[Stated task]
Quote the items word for word, starting with their first line and going on through the line with "click(983, 25)".

[Recorded information]
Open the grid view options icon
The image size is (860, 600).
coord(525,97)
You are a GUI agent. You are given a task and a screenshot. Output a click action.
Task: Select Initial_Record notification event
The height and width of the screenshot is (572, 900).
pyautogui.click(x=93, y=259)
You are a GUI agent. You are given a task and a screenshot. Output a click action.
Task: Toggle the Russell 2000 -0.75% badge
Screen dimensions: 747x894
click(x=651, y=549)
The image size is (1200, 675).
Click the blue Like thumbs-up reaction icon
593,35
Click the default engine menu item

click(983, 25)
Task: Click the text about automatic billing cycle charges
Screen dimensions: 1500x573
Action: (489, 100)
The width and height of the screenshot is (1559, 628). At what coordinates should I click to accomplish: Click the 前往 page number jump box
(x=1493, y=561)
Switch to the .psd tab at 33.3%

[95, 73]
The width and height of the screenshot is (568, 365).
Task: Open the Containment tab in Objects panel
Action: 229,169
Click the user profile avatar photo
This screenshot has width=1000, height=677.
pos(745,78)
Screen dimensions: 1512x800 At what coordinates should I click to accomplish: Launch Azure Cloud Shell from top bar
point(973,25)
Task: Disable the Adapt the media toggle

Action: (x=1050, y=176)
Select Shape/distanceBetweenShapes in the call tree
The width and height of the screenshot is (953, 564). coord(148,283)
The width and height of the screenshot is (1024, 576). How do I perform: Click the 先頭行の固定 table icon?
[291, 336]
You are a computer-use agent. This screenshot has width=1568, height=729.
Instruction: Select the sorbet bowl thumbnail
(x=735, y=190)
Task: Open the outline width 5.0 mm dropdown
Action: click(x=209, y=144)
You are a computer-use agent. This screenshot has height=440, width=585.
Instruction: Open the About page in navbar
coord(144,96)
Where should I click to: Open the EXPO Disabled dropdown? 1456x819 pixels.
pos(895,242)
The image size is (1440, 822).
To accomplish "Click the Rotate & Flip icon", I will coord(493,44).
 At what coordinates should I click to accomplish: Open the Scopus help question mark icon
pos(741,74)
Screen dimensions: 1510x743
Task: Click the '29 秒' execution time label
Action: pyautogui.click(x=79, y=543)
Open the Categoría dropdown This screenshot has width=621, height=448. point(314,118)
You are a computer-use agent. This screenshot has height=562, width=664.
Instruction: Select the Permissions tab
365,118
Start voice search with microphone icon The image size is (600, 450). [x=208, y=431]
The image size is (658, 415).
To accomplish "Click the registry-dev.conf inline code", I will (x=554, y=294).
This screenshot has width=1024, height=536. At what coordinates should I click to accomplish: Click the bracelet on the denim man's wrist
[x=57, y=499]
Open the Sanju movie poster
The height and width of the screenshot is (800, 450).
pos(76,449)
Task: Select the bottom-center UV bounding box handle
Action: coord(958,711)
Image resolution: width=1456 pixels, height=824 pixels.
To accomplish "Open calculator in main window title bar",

[Solved problem]
Open the grid view options icon
The image size is (860, 600).
coord(525,97)
You are a GUI agent. You are given a task and a screenshot. Output a click action.
Task: Select Initial_Record notification event
The height and width of the screenshot is (572, 900).
pyautogui.click(x=93, y=259)
You are a GUI agent. You are given a task and a screenshot. Output a click action.
Task: Toggle the Russell 2000 -0.75% badge
Screen dimensions: 747x894
click(x=651, y=549)
The image size is (1200, 675).
Click the blue Like thumbs-up reaction icon
593,35
Click the default engine menu item

click(983, 25)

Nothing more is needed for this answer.